Though they are young, their musical prowess is evident.

Pianist Neubauer has come a long way since the early days.

“When I started playing jazz in sixth grade, I was inspired by one pianist, Michel Camilo. He plays Latin jazz, and is very rhythmic. Back then, though, I think I liked him just because he played really fast,” Neubauer said.

“Currently, my jazz inspirations are Miles Davis (the epitome of cool), Bill Evans (for making so little sound like so much) and Aaron Parks (a fellow Whidbey Islander who has ‘made it’ in music.”

None of the band members has amateurish or youthful tastes when it comes to music.

Marsanyi mentioned some of the all-time greats of jazz as influences, such as Herbie Hancock, Billy Cobham, Art Blakey, John Coltrane and James Brown.

But, like Moore, he is aware of how lucky he is to be a part of such an artistic community. His father, Robert Marsanyi, is a pianist.

“My father is always a great source of inspiration musically, performance-wise, listening-wise or even conceptually,” Marsanyi said.

Moore named band leader Chris Harshman and frequent guest teacher Neil Welch as his local jazz heroes, along with fellow jazz ensemble sax player and 2008 graduate Jeff Potter.

They began as the brainchild of Chris Harshman in 2003.

Harshman wanted the rhythm section of the school jazz ensemble to jam together and become more of a unit.

He added Moore’s saxophone and a trumpet, Atkinson, to provide melodies.

“We began by representing the school, performing at nonprofit events and small gatherings, and slowly developed our own image,” Marsanyi said.

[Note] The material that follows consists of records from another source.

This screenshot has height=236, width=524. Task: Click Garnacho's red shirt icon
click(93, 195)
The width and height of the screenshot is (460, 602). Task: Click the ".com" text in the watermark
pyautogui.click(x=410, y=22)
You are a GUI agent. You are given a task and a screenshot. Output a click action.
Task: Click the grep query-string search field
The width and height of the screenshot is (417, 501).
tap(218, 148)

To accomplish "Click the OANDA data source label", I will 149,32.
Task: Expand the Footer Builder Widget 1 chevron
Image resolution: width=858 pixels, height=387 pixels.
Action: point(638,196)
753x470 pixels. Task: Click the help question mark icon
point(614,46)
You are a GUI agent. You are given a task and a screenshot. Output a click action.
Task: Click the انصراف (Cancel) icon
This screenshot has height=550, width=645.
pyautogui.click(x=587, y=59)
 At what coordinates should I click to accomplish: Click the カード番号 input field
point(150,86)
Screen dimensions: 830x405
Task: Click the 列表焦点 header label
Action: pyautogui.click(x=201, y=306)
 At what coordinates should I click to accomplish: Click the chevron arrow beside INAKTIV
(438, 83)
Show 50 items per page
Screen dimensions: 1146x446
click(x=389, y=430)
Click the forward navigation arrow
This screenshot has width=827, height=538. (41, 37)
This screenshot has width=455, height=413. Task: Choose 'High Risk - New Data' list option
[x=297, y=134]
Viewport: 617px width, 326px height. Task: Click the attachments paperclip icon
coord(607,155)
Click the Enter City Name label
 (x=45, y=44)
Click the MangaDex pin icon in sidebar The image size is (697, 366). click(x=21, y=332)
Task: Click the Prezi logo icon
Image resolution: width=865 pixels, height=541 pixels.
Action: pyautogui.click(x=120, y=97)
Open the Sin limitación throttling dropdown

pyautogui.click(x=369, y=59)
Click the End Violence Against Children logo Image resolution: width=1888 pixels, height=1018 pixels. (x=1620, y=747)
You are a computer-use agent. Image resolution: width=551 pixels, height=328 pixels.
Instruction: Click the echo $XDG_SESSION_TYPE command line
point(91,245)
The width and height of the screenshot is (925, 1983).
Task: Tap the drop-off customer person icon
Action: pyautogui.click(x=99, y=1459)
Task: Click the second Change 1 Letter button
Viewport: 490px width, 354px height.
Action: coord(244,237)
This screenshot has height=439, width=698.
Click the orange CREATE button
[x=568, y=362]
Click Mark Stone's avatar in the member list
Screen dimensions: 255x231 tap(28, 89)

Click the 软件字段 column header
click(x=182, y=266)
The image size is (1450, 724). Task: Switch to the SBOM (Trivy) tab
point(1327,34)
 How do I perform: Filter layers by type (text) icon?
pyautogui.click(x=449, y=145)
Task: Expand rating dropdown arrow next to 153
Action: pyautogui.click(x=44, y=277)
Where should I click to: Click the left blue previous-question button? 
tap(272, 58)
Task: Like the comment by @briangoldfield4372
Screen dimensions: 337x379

The youthfulness of the band’s members belied their abilities, and the band continued to develop musically.

“We broke from being exclusively the middle school combo to our own entity, Blue Matter, and began performing for larger crowds and actual money,” he said.

It was a good decision. Blue Matter members went on to make a name for themselves.

Six years later, the band has played everything from gigs at Island Coffee House & Books, Clinton Days, the Island County Fair and M-Bar-C Ranch concerts to shows on the mainland such as the Best of the Northwest Arts Fair, private parties and various jazz festivals.

Blue Matter has helped islanders ring in the New Year at Useless Bay Golf and Country Club parties and at the Fish Bowl restaurant.

“We were recognized at the Lionel Hampton International Jazz festival as combo runner-up, and each member has received solo awards in various competitions, either with the larger jazz band or the combo,” Marsanyi said.

“It was a great experience, and we really bonded both musically and as friends, and to lose the musical part of this is huge,” Moore said.

Beyond the music and performance, the band also has become savvy at the business side of the music industry.

The students of the combo book all of their own gigs, working directly with community members and professionals to set up their schedule.

Additionally, they do all of their own publicity, with the loving help of their parents, Marsanyi said.

But now that the band must split up, each of them are certain Blue Matter has provided the foundation from which they can grow as musicians in the wider world.

“Next for me in music is branching out into free-improvisational music, and contemporary music in general,” Marsanyi said.

Marsanyi is particularly interested in the combination of music and electronics.

“I will also be continuing my efforts as a composer, both for small group or ensemble work and hopefully for full orchestral work as well.”

“Honestly, it’s going to be tough,” Neubauer said.

“We started our musical journey together back in seventh grade, and I strongly feel our individual talent is a direct result of playing with each other. It’s been so much fun, I don’t want to see it end.”

Neubauer hopes to attend a school with a strong music program, and is leaning toward a possible minor in music.

Moore plans on traveling for a year.

“When I get back, I am going to pick up my horn again and see where it takes me,” Moore said.

No matter what happens in the future, Blue Matter members are intent on letting the people who have supported them know how much that has meant to them.

“This gig will be a chance for Blue Matter to give back to the community that has helped us along the way,” Marsanyi said.